• [Requirement] Continue the statutory text below on the mediator-arbitrator's role in concluding a new collective agreement, picking up after its final subsection.

• [Source passage]

● ● ● ● ● ● ●

Proof of appointment, etc.

(9)  An appointment made under this section that purports to be signed by or on behalf of the Minister shall be received in evidence in any proceeding as proof, in the absence of evidence to the contrary, of the facts stated in it without proof of the signature or the position of the person appearing to have signed it.

Selection of method of dispute resolution

12 (1)  The mediator-arbitrator shall select the method of dispute resolution and shall notify the parties of the selection.

Same

(2)  The mediator-arbitrator shall consider all methods of dispute resolution, including mediation-arbitration and mediation-final offer selection, and in his or her sole discretion shall select the method that he or she believes is the most appropriate method having regard to the nature of the dispute.

Appointment and proceedings of mediator-arbitrator not subject to review

13 It is conclusively presumed that the appointment of a mediator-arbitrator made under section 11 is properly made, and no application shall be made to question the appointment or to prohibit or restrain any of the mediator-arbitrator’s proceedings, including the selection of a method of dispute resolution made under section 12.

Jurisdiction of mediator-arbitrator

14 (1)  The mediator-arbitrator has exclusive jurisdiction to determine all matters that he or she considers necessary to conclude a new collective agreement.

Time period

(2)  The mediator-arbitrator remains seized of and may deal with all matters within his or her jurisdiction until the new collective agreement is executed by the parties or comes into force under subsection 21 (5).

● ● ● ● ● ● ●

• [Information shown]
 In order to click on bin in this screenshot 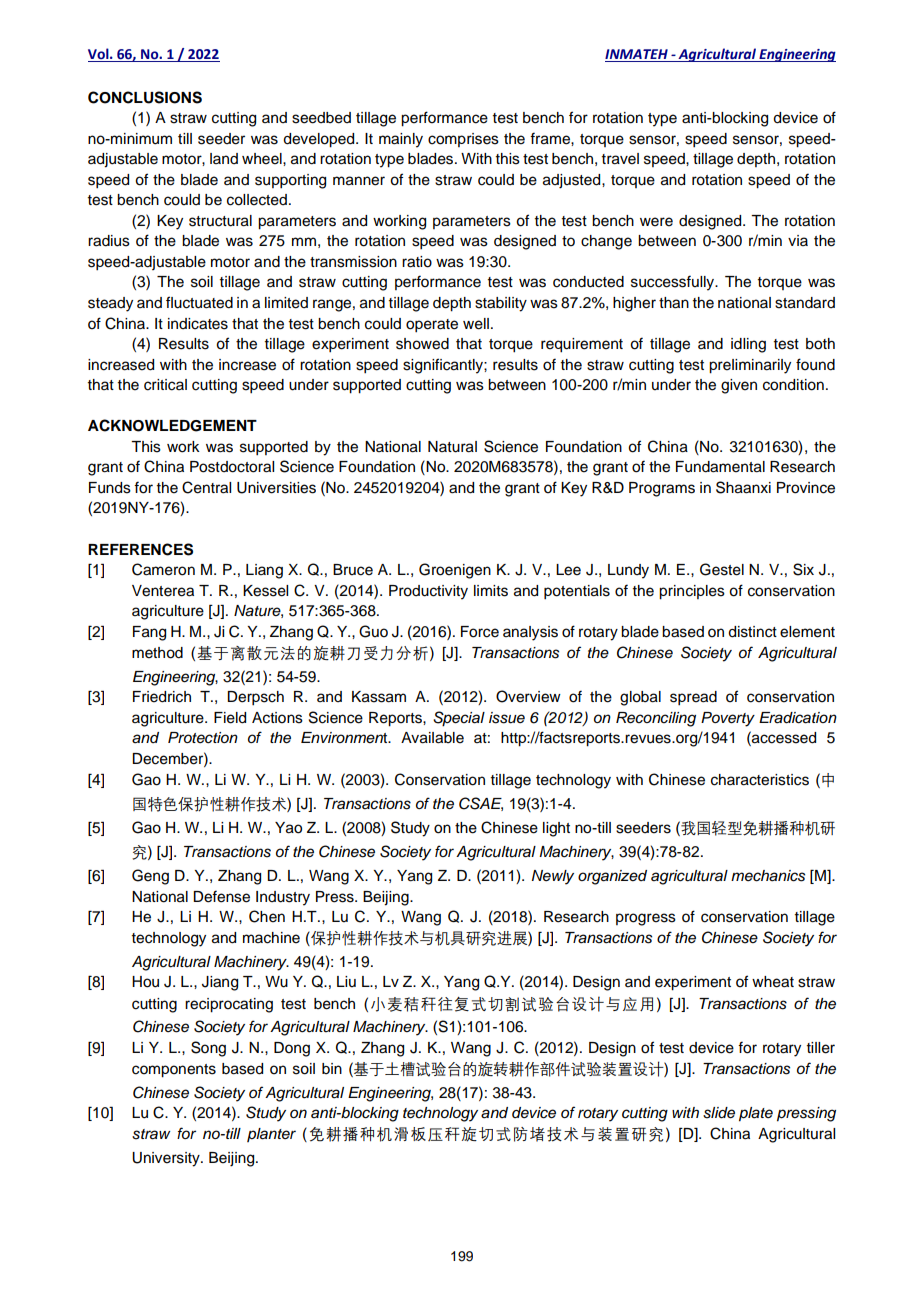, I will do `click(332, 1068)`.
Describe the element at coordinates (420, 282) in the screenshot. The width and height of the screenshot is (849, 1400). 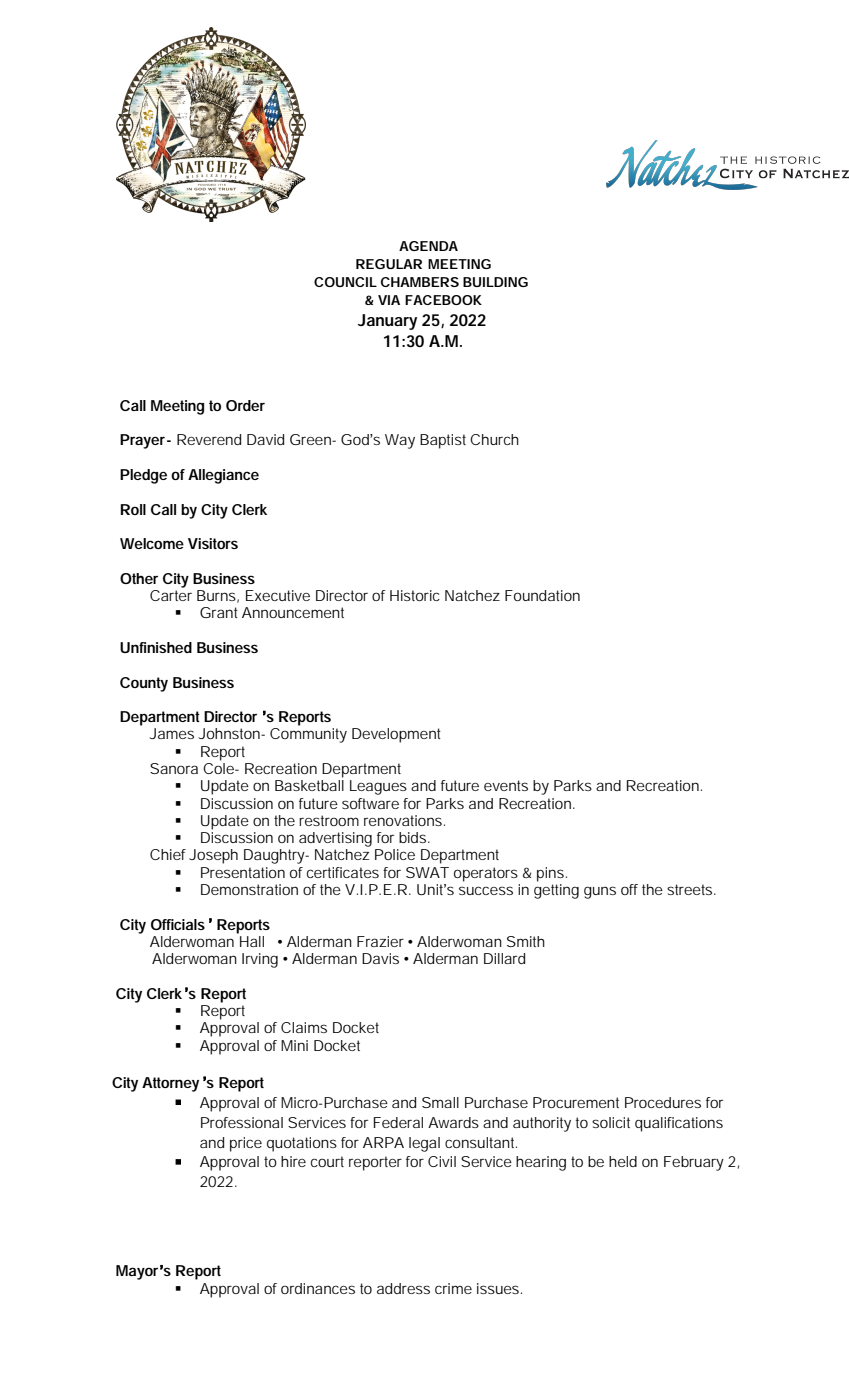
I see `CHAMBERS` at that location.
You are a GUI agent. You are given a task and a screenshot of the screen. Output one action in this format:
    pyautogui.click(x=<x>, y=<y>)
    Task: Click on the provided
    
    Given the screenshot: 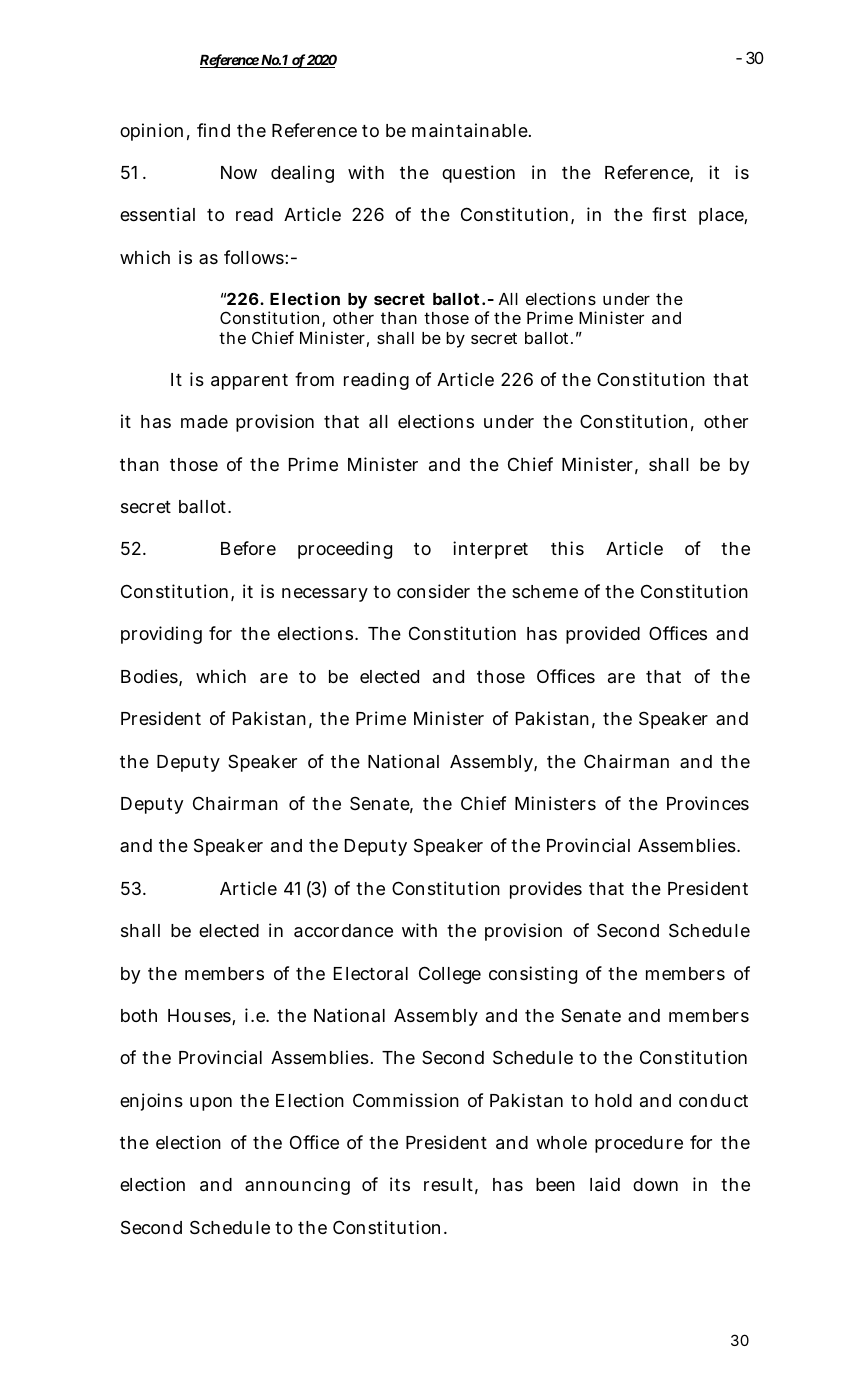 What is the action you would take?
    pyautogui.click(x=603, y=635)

● ● ● ● ● ● ●

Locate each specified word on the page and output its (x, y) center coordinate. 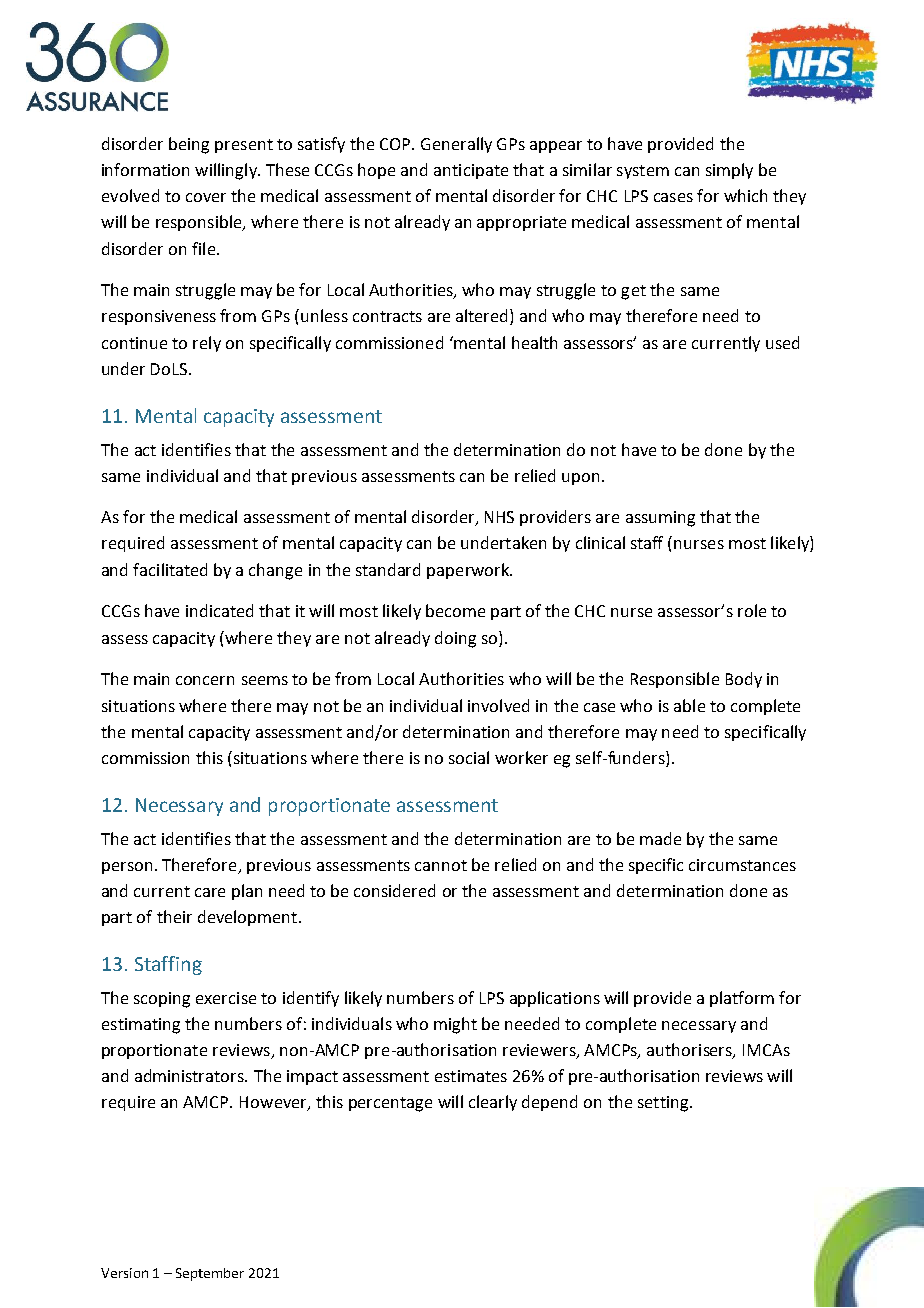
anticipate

● ● ● ● ● ● ●

• [Reply to the exercise]
Mediation

(3)  The mediator-arbitrator may try to assist the parties to settle any matter that he or she considers necessary to conclude the new collective agreement.

Notice, matters agreed on

(4)  As soon as possible after a mediator-arbitrator is appointed, but in any event no later than seven days after the appointment, the parties shall give the mediator-arbitrator written notice of the matters on which they reached agreement before the appointment.

Same

(5)  The parties may at any time give the mediator-arbitrator written notice of matters on which they reach agreement after the appointment of a mediator-arbitrator.

Time limits

15 (1)  The mediator-arbitrator shall begin the dispute resolution proceeding within 30 days after being appointed and shall make all awards under this Act within 90 days after being appointed, unless the proceeding is terminated under subsection 20 (2).

Extensions

(2)  The parties and the mediator-arbitrator may, by written agreement, extend a time period specified in subsection (1) either before or after it expires.

Procedure

16 (1)  The mediator-arbitrator shall determine the procedure for the selected method of dispute resolution but shall permit the parties to present evidence and make submissions.

Consolidation

(2)  Without limiting the generality of subsection (1), a person who is the mediator-arbitrator for more than one dispute resolution proceeding under this Act may consolidate any of the proceedings or parts of the proceedings as he or she considers advisable.

Application of s. 48 (12) (a) to (i) of Labour Relations Act, 1995

(3)  Clauses 48 (12) (a) to (i) of the Labour Relations Act, 1995 apply, with necessary modifications, to proceedings before the mediator-arbitrator and to his or her decisions.

Exclusions

(4)  The Arbitration Act, 1991 and the Statutory Powers Procedure Act do not apply to dispute resolution proceedings under this Act.

Award of mediator-arbitrator

17 (1)  An award by the mediator-arbitrator under this Act shall address all the matters to be dealt with in the new collective agreement with respect to the parties and a listed bargaining unit.

Criteria

(2)  In making an award, the mediator-arbitrator shall take into consideration all factors that he or she considers relevant, including the following criteria:

    1.  The employer’s ability to pay in light of its fiscal situation.

    2.  The extent to which services may have to be reduced, in light of the award, if current funding and taxation levels are not increased.

    3.  The economic situation in Ontario and in the Greater Toronto Area.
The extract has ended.